● About this exercise
Leave out every picture, and return exactly the lines from the line containing "Task: Click the" through the end of the records below, both inclusive.

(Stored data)
● ● ● ●
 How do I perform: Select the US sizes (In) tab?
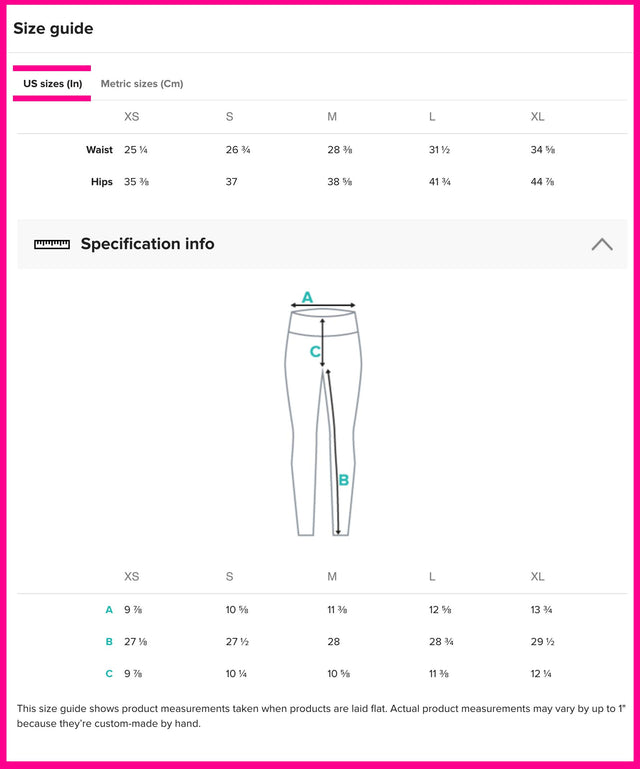click(x=53, y=84)
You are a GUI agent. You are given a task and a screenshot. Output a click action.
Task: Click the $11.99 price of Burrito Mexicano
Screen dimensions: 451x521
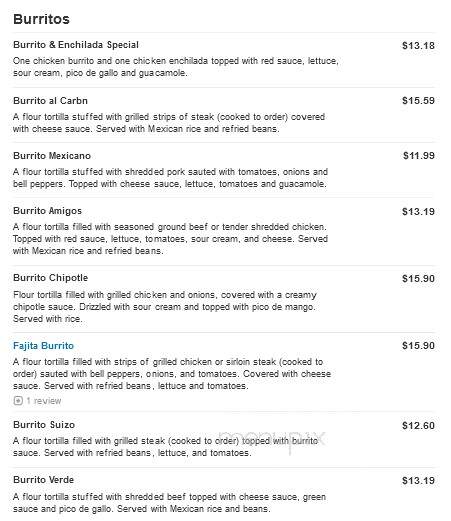coord(419,156)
● ● ● ●
● Solution to the exercise
Task: Click the $11.99 price of Burrito Mexicano
Screen dimensions: 451x521
coord(419,156)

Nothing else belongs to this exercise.